Sarcoidosis is a multisystem, non-caseating granulomatous disease with an unknown aetiology. It is characterised by a dysregulated T cell-driven immunologic response and activation of macrophages that accumulate in the affected organs. Researchers hypothesise that the pathogenesis is related to an exaggerated immune response to an environmental factor, infectious agent or antigen in a genetically susceptible individual[1]. Some clinical cases have been published reporting a correlation of sarcoidosis and COVID-19 vaccination, which may have been the trigger for our patient’s exacerbation since she was actively immunised 10 days prior to her presentation[2]. However, further research is required to confirm this correlation. The diagnosis of sarcoidosis is challenging, resting on clinical presentation, display of non-necrotising granulomatous inflammation, exclusion of other granulomatous diseases and evidence of a systemic condition[3].

Sarcoidosis affects approximately 10 out of 100,000 people each year[4]. Cardiac involvement in sarcoidosis has been reported in 25% to 58% of autopsy studies; however, only approximately 5% of patients with sarcoidosis have clinically manifest cardiac affection.

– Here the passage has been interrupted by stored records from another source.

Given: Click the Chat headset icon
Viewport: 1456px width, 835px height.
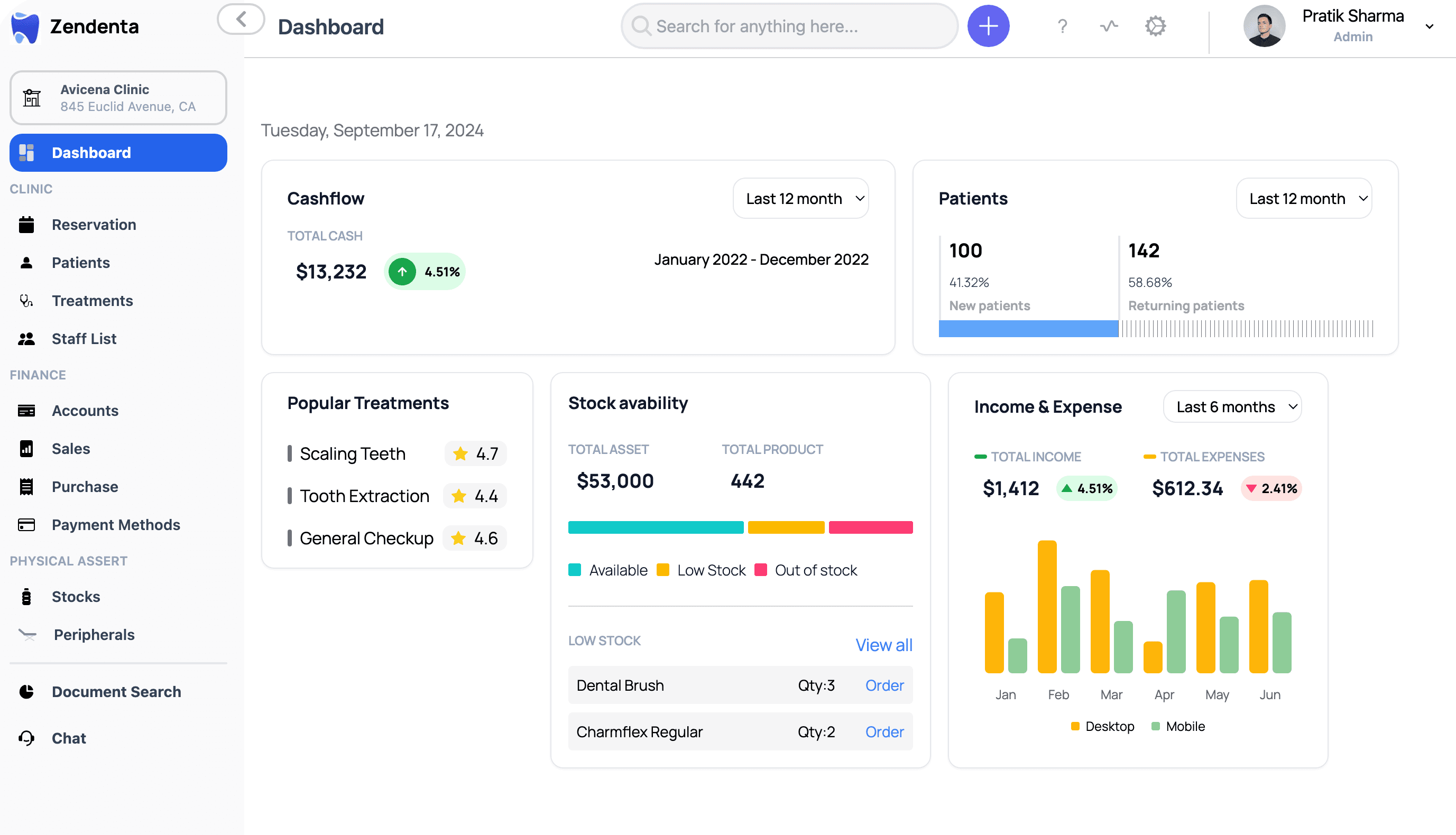Looking at the screenshot, I should (26, 738).
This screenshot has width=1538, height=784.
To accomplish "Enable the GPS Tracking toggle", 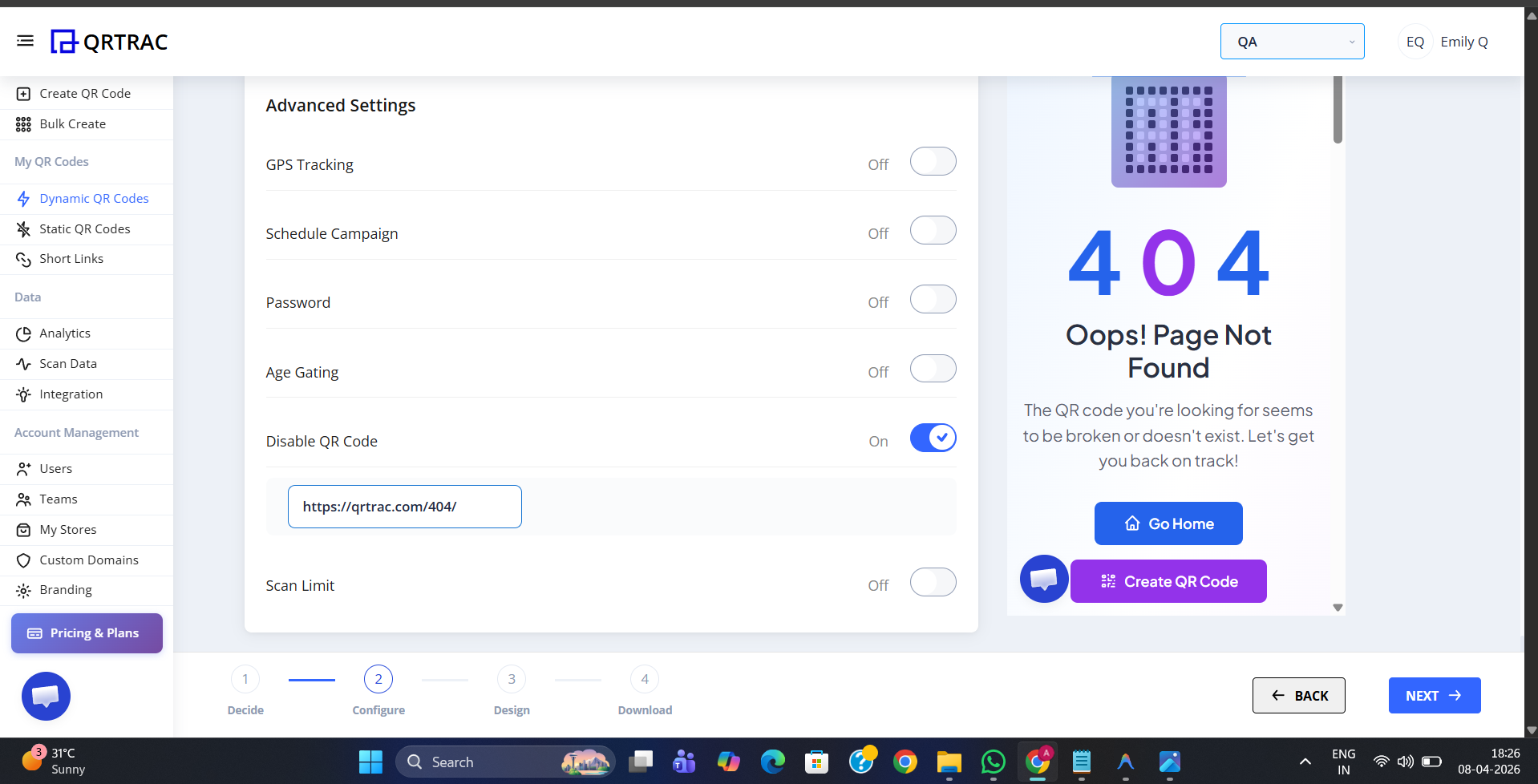I will pos(933,162).
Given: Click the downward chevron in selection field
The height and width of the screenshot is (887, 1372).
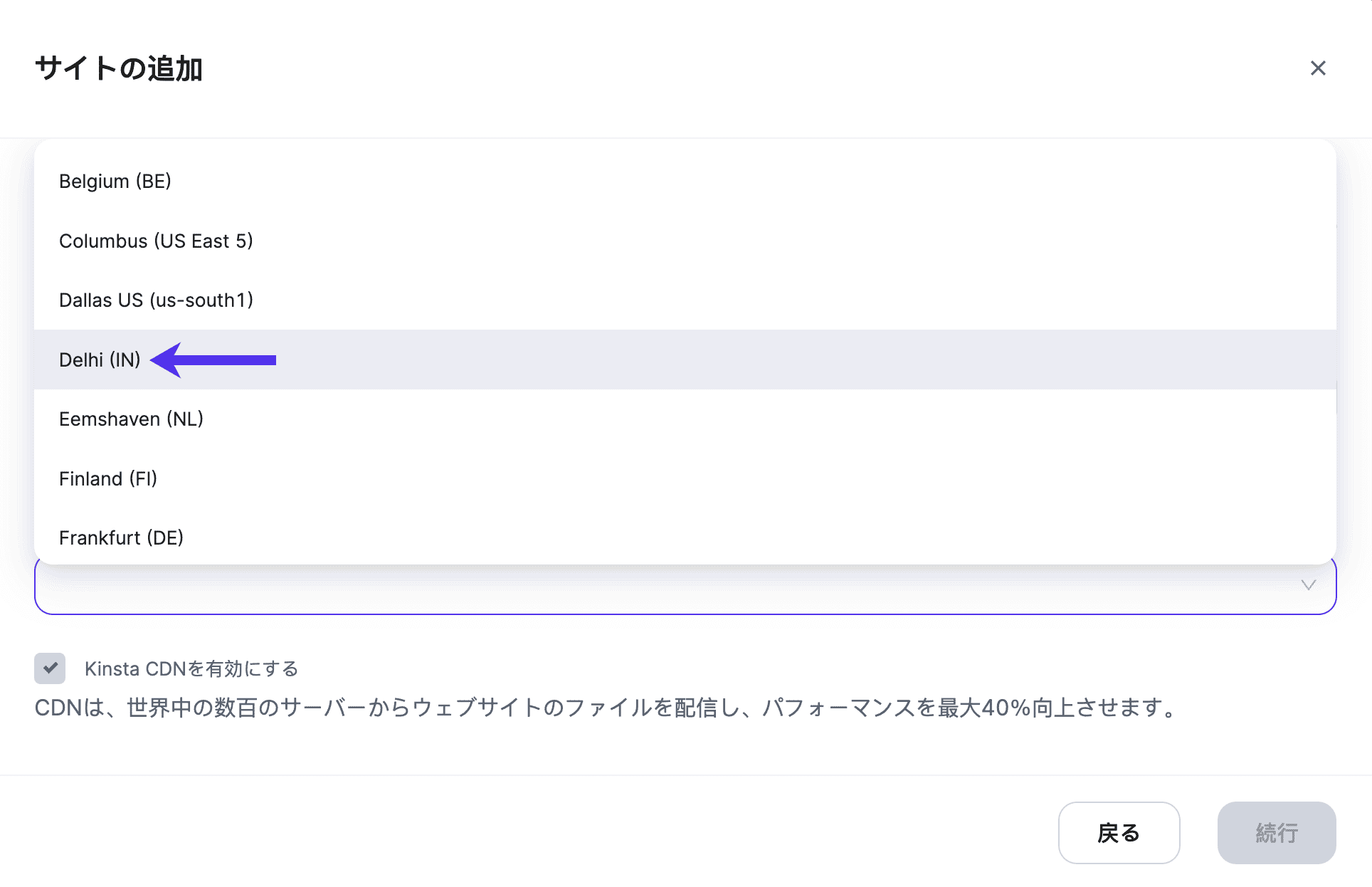Looking at the screenshot, I should [1308, 585].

Patients most often present with conduction abnormalities, arrhythmias and heart failure; on the other hand, it may have a silent course[5]. Our patient presented with a ventricular tachyarrhythmia, which is the second most common manifestation of CS. Ventricular tachyarrhythmias usually result from re-entry circuits in inflamed and scarred myocardial areas, but automatic and triggered arrhythmias are also possible[3].

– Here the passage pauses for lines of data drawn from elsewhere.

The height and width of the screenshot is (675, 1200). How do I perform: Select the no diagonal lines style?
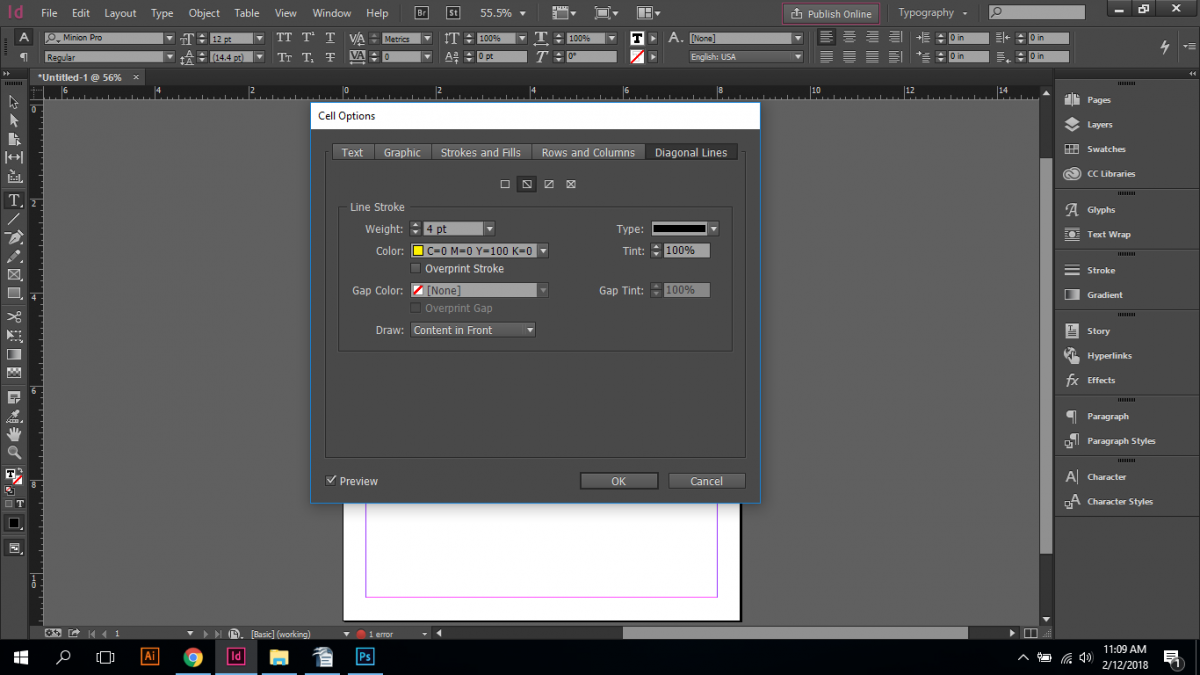tap(505, 184)

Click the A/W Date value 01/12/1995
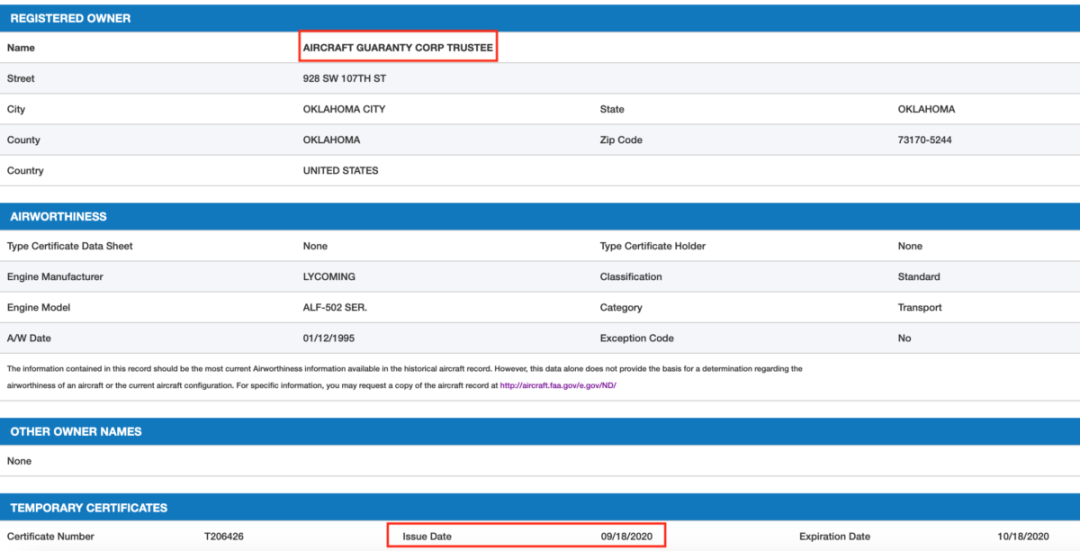(x=329, y=338)
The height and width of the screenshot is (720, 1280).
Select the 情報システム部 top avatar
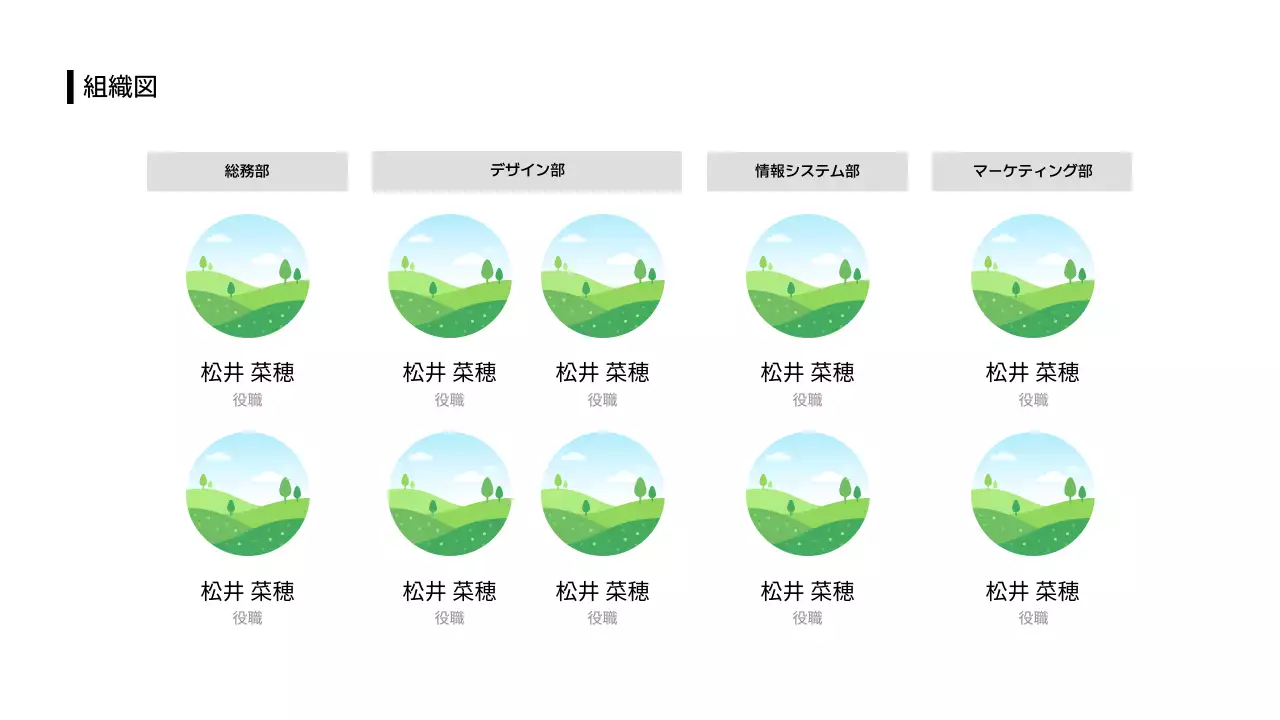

The diagnosis of CS is made through an endomyocardial biopsy with tissue confirmation, but the reported yield of unguided biopsy is low. Therefore, clinical guidelines have been proposed for assistance with this entity’s diagnosis, based on histological and clinical diagnostic criteria. The Heart Rhythm Society and Japanese Circulation Society Working Group criteria for the diagnosis of CS are used worldwide for diagnosing this pathology. Despite this, it should be remembered that these criteria have not been prospectively validated[6], which was one of the reasons that compelled us to perform the endomyocardial biopsy. Our patient has a confirmed myocardial histological diagnosis; nonetheless, she also fulfilled the criteria for the clinical diagnosis based on the histological diagnosis of extra-cardiac sarcoidosis, left ventricular dysfunction, initially unexplained sustained VT, LGE on cardiovascular magnetic resonance in a pattern consistent with CS and basal thinning of the IVS[7]. Ventricular arrhythmias associated with CS are most likely due to macro re-entry phenomena around areas of fibrosis. Inflammation may also play a role in initiating re-entry with ventricular ectopy in CS patients, or by slowing conduction in diseased tissue[8]. As our patient was already on beta-blocker therapy, it was decided to initiate amiodarone. The implantable cardioverter-defibrillator was placed as a secondary prevention of sudden cardiac death according to the latest recommendations on ventricular arrythmias and sudden cardiac death[9]. Secondly, clinically manifest CS is an indication for anti-inflammatory treatment, preferentially with corticosteroids. However, taking into account our patient’s poorly controlled hyperglycaemias, it was decided to initiate an anti-TNF agent. These are not associated with heart failure deterioration in studies of CS patients, making them a safe and effective choice. FDG-PET should be used to serially evaluate cardiac inflammation and response to treatment but unfortunately, the one performed on our patient prior to the initiation of immunosuppression was inconclusive for the reasons already explained. It was decided in a multidisciplinary meeting not to repeat the FDG-PET before starting therapy, as it would lead to a significant delay[10].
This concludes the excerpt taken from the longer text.